Une ligne téléphonique temporaire pour recevoir les plaintes d’agressions sexuelles

MONTRÉAL — Dans la foulée du mouvement de dénonciation #moiaussi, le Service de police de la ville de Montréal (SPVM) a décidé de mettre en place une ligne téléphonique temporaire pour recevoir les plaintes relatives au harcèlement sexuel.

En entrevue à La Presse canadienne, le directeur du SPVM, Philippe Pichet, explique que lorsque des événements sont très médiatisés, comme ce fut le cas ces derniers jours avec les affaires Salvail puis Rozon, une hausse des plaintes traitant d’infractions à caractère sexuel est observée.

Le SPVM a donc voulu offrir «des moyens plus faciles ou alternatifs» pour dénoncer ce type d’agressions.

Une équipe d’une trentaine d’enquêteurs spécialisés en agression sexuelle reçoivent les appels.

Selon les données fournies par le SPVM, 43 appels ont été reçus dans la journée de jeudi seulement. En matinée vendredi, 10 appels ont été logés.

Ces appels ne découleront pas tous en des plaintes formelles, précise M. Pichet, soulignant que certaines personnes souhaitent simplement recevoir de l’information. Il mentionne toutefois que «quelques dossiers» ont été ouverts.

Le directeur du SPVM demande d’ailleurs aux victimes de s’adresser à un corps de police, plutôt que de dénoncer les agresseurs sur les médias sociaux.

«Faire le procès de gens sur la place publique, ce n’est pas ce qu’on conseille, rappelle-t-il. Lorsque des gestes sont dénoncés au service de police, nous on fait l’enquête et si des accusations doivent être portées, elles le seront.»
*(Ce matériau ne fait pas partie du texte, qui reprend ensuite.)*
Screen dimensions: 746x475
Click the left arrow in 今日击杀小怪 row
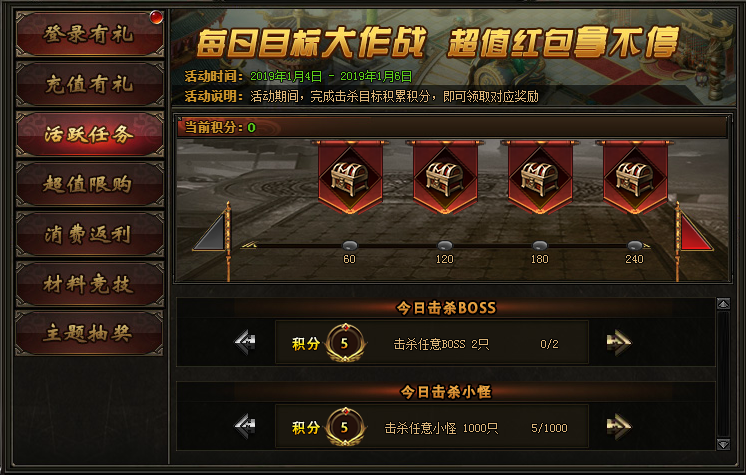coord(245,425)
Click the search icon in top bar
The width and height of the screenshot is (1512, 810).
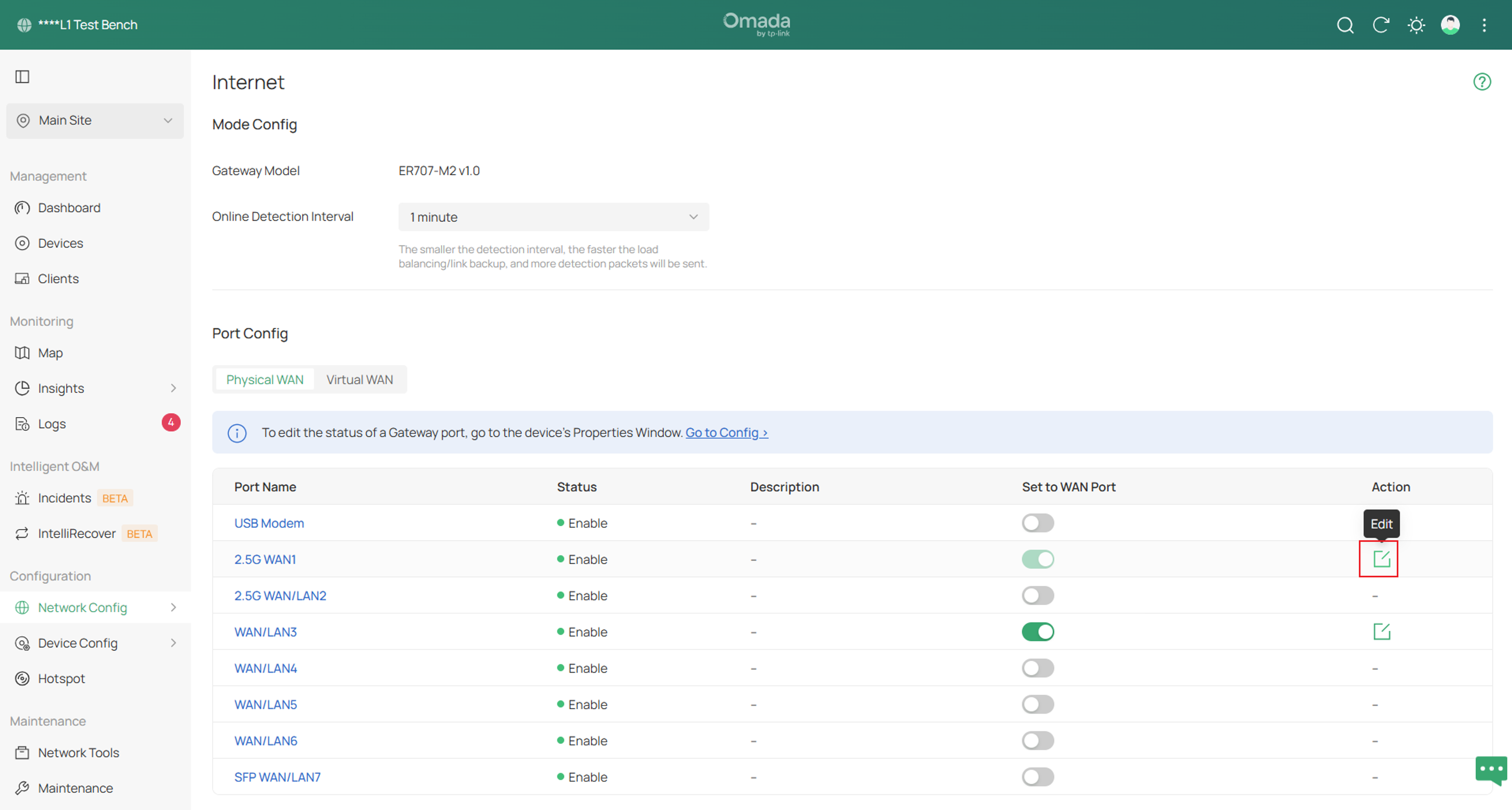[x=1345, y=25]
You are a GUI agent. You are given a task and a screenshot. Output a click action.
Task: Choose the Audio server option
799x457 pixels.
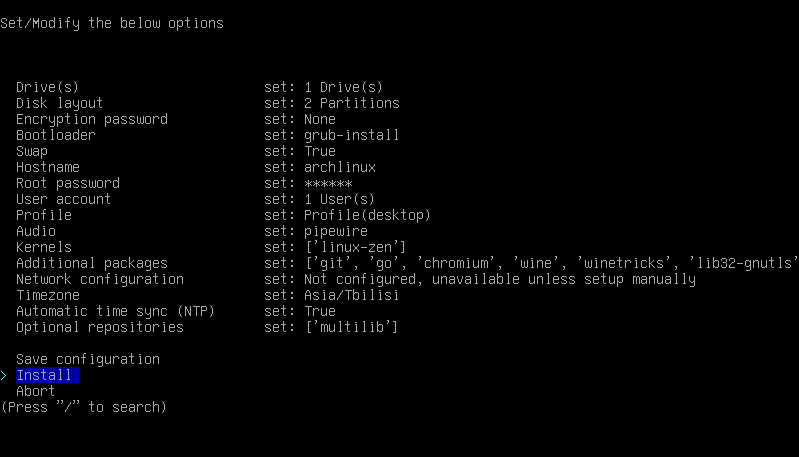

Toute personne désirant dénoncer une agression sexuelle peut contacter un enquêteur spécialisé au 514-280-2079. La ligne est en service du lundi au vendredi de 7h à 22h.

M. Pichet indique que cette ligne restera ouverte tant que le volume de plaintes demeurera plus élevé.

Le SPVM précise que les victimes d’agression sexuelle peuvent également se rendre dans un poste de quartier ou composer le 911 pour porter plainte.